Le CESE considère qu’une approche plus sectorielle s’impose dans les processus liés à la valeur ajoutée, et dans l’utilisation et la réutilisation des données, afin d’améliorer la synergie avec les indicateurs du pacte vert et les objectifs de développement durable (ODD). Il convient de dynamiser et de soutenir les secteurs qui accusent un retard en matière d’intégration des technologies numériques. Il importe que le règlement soit appliqué de manière transparente et efficace afin de garantir la traçabilité, l’interopérabilité et la multimodalité des différentes activités au sein des chaînes d’approvisionnement, par exemple dans le secteur des transports. Dans cette perspective, il serait bon d’adopter des lignes directrices spécifiques pour favoriser une interprétation uniforme du règlement parmi les États membres.

3.8.

### MATÉRIEL
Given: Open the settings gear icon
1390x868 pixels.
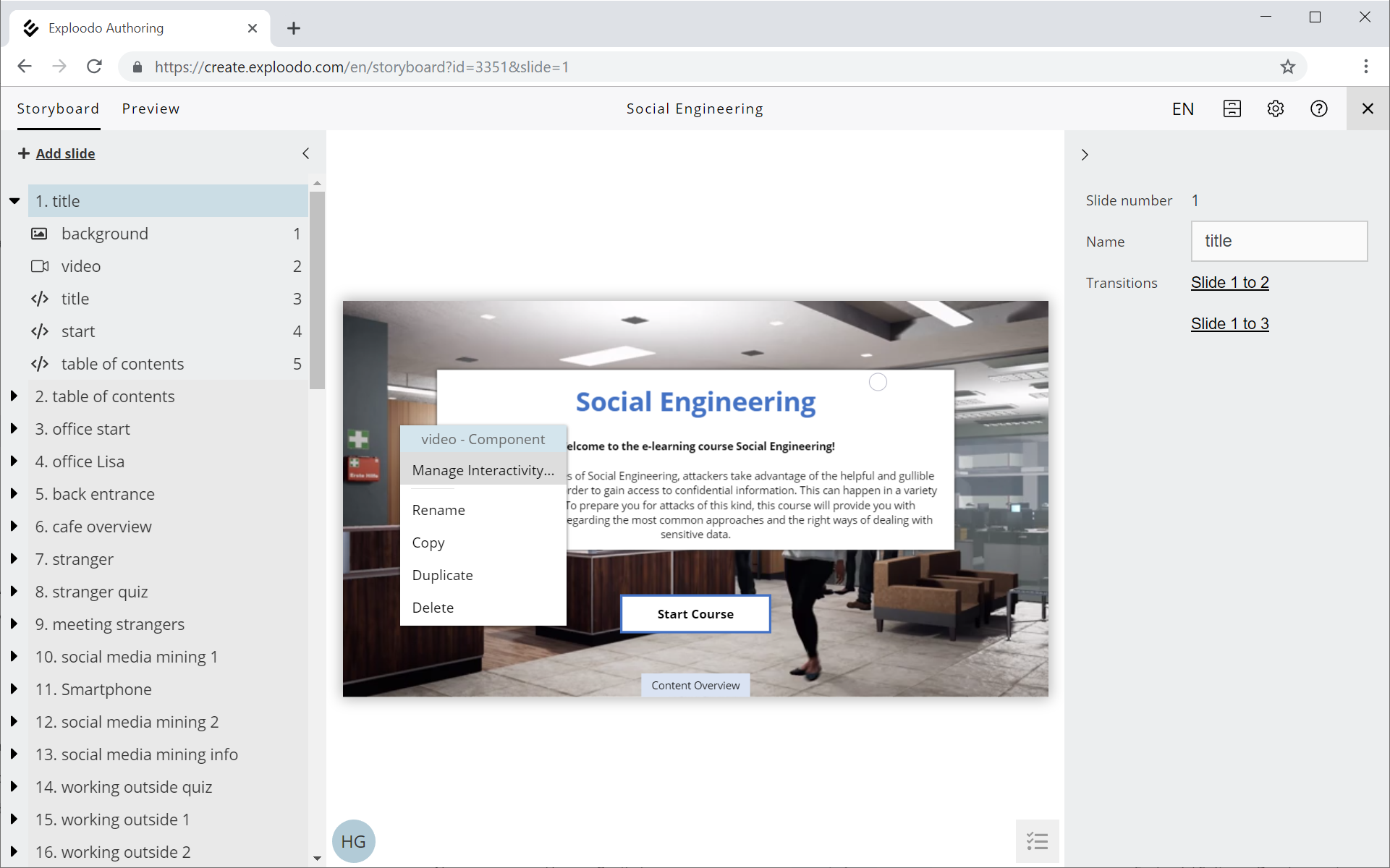Looking at the screenshot, I should pos(1275,109).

### TRAVAIL À FAIRE
A. Extrayez du texte du document le passage situé entre "Le CESE considère" et "les États membres.", inclus.
B. Répondez brièvement à partir du texte du document.
(i) Quelle approche le CESE juge-t-il nécessaire dans les processus liés à la valeur ajoutée ?
(ii) Quel secteur est donné en exemple pour les activités au sein des chaînes d'approvisionnement ?
(iii) Que serait-il bon d'adopter pour favoriser une interprétation uniforme du règlement parmi les États membres ?

### LES RÉPONSES
A.
Le CESE considère qu’une approche plus sectorielle s’impose dans les processus liés à la valeur ajoutée, et dans l’utilisation et la réutilisation des données, afin d’améliorer la synergie avec les indicateurs du pacte vert et les objectifs de développement durable (ODD). Il convient de dynamiser et de soutenir les secteurs qui accusent un retard en matière d’intégration des technologies numériques. Il importe que le règlement soit appliqué de manière transparente et efficace afin de garantir la traçabilité, l’interopérabilité et la multimodalité des différentes activités au sein des chaînes d’approvisionnement, par exemple dans le secteur des transports. Dans cette perspective, il serait bon d’adopter des lignes directrices spécifiques pour favoriser une interprétation uniforme du règlement parmi les États membres.

B.
(i) Une approche plus sectorielle.
(ii) Le secteur des transports.
(iii) Des lignes directrices spécifiques.